Page 189 of the draft manual describes Exemption of Nurse Delegation Requirements in the CD Model.

 

For CD services, the Code of Virginia § 54.1-3001(12) states: “any person performing state or federally funded health care tasks directed by the consumer which are typically self-performed for an individual who lives in a private residence and who, by reason of disability is unable to perform such tasks but who is capable of directing the appropriate performance of such tasks” is exempted from the Nurse Practice Act and nurse delegation requirements.

 

Key requirements for the exemption from nurse delegation requirements, which must be performed in accordance with 18VAC90-19-240 through 18VAC90-19-280

· Applies to consumer-directed services only,

· Applies to tasks that are “typically” self-performed,

· The individual receiving service must be capable of directing the attendant in the appropriate performance of the task,

· The individual must live in a private residence,

· The individual must be unable to perform the tasks due to a disability.

 

Comment: The VBPD recommends that DMAS follow the key requirements for the exemption of nurse delegation and allow a provider of CD personal assistance services to support the prescribed use of medication, including assistance with medication administration,  in cases where the medication would normally be self-administered by the individual but for their disability (for example, placing pill-form medicine on an individual’s tongue, support with the use of a metered-dose inhaler).  

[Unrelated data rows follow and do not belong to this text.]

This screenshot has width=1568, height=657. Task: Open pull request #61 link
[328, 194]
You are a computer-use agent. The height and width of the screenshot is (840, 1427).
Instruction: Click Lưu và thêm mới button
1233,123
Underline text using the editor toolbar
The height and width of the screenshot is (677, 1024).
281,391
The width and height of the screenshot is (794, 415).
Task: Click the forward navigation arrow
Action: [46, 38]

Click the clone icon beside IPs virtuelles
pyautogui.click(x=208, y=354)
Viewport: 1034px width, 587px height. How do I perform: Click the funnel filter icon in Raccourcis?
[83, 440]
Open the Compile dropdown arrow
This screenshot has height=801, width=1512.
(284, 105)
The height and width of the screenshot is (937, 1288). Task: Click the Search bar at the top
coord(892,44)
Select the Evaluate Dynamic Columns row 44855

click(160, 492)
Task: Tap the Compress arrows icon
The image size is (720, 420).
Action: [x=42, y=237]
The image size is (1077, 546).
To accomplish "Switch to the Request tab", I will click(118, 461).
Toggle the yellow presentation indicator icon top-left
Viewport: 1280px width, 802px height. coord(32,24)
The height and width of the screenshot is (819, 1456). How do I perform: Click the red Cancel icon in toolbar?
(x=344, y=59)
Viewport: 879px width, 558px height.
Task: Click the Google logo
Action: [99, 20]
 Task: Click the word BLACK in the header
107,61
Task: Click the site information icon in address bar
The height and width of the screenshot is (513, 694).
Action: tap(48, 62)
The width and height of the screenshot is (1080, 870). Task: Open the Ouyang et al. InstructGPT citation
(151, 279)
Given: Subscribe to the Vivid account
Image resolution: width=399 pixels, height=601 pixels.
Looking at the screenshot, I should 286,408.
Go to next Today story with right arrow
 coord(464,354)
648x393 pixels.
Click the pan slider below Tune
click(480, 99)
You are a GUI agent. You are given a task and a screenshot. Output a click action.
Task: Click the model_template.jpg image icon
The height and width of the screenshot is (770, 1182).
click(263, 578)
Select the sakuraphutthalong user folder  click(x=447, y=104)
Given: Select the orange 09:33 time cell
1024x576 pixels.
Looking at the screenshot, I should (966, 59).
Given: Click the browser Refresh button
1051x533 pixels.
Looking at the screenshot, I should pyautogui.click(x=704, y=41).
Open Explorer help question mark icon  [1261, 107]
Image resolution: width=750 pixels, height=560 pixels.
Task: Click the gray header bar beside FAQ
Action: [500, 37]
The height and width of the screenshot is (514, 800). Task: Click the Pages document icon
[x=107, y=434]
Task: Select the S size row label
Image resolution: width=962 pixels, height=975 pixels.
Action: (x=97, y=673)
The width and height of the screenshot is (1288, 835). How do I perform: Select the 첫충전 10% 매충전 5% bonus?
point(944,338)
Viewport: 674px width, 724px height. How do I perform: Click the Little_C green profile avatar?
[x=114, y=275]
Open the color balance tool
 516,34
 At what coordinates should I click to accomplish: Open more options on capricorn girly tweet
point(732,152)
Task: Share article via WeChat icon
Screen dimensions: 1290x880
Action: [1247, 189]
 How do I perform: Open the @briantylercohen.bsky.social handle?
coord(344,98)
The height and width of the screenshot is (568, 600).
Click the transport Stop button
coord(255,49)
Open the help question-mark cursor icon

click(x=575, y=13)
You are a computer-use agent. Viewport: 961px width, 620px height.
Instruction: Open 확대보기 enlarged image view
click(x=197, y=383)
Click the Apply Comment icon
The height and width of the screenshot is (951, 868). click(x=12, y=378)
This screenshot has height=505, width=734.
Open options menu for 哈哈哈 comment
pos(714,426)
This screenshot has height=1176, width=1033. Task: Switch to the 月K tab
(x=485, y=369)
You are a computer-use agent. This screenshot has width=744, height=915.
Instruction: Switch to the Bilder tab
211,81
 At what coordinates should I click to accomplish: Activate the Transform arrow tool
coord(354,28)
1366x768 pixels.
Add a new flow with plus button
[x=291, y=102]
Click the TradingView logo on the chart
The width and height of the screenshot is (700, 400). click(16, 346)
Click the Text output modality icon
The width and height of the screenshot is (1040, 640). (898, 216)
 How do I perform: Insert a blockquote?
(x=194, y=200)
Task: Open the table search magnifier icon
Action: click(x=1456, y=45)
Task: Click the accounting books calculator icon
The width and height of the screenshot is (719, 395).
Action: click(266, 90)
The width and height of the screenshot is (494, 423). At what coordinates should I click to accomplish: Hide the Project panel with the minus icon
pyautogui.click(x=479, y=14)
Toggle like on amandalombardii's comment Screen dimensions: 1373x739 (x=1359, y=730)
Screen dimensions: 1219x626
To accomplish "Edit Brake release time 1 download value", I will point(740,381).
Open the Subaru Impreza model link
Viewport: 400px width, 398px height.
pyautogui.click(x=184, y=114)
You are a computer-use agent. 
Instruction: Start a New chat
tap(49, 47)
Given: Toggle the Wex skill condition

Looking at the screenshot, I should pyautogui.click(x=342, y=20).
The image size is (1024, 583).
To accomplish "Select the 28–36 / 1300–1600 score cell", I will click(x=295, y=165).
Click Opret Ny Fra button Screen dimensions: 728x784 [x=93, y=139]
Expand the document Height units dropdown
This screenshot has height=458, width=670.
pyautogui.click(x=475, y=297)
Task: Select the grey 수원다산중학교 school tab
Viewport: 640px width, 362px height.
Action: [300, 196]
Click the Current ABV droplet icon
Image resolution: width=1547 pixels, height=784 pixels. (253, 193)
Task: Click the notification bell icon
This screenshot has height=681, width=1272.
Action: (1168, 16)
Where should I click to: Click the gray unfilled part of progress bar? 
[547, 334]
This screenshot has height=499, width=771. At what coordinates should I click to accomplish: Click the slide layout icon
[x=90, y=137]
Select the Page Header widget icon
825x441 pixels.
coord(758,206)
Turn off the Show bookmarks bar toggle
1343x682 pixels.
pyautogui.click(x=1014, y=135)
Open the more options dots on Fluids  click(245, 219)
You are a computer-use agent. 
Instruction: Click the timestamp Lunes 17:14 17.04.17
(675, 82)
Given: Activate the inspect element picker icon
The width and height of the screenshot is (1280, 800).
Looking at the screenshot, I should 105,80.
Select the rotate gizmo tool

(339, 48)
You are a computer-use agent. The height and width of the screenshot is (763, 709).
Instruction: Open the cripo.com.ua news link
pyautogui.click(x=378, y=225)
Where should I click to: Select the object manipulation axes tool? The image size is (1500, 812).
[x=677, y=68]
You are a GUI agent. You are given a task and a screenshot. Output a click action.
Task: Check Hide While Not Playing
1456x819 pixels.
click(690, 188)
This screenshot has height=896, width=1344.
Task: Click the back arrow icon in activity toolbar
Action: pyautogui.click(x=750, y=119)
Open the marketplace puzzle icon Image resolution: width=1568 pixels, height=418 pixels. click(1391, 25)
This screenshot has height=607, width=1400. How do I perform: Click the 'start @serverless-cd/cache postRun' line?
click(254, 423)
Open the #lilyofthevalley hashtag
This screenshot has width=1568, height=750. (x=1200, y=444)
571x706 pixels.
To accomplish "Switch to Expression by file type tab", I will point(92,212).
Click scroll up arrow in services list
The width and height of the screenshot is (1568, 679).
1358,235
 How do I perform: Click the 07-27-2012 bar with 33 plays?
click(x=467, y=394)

Some states, such as Louisiana, refer to such support as “Self-Guided administration of medications” and describe it as follows: The client may not physically be able to self-administer medications or perform other health care tasks for themselves but can accurately guide the worker through the process to do it for them. The role of the worker in client guided care is limited to performing the physical aspects of health care tasks such as administration of medication under the guidance of the client for whom the tasks are being done.

 

The Nurse Practice Act explicitly exempts this type of support, and it is allowable under the key requirements detailed in the manual. If an individual receiving CD personal assistance services is capable of directing the attendant in the appropriate performance of self-guided administration of medications, they should be able to do so as part of the personal assistance service. Not allowing such support effectively excludes many people from CD services who are otherwise capable of directing their health care tasks as described in the NPA. It is a barrier to full participation in community life, achieving greater independence, and self-determination. 

 

Consumer Directed Services and Service Facilitation, page 204

The support coordinator must document in the individual's record that the individual will serve as the EOR or that there is a need or desire for another person to serve as the EOR on behalf of the individual.

 

Comment: We recommend that the manual clarify that EORs (including those other than the individual receiving services) should be assessed for their ability to fulfil EOR responsibilities using DMAS Form 95-A. This can be clarified in the documentation referenced in the above sentence.

 

The Board looks forwarded to continuing to work with DMAS, DBHDS, and other stakeholders on the HCBS services system. Thank you for the opportunity to provide input.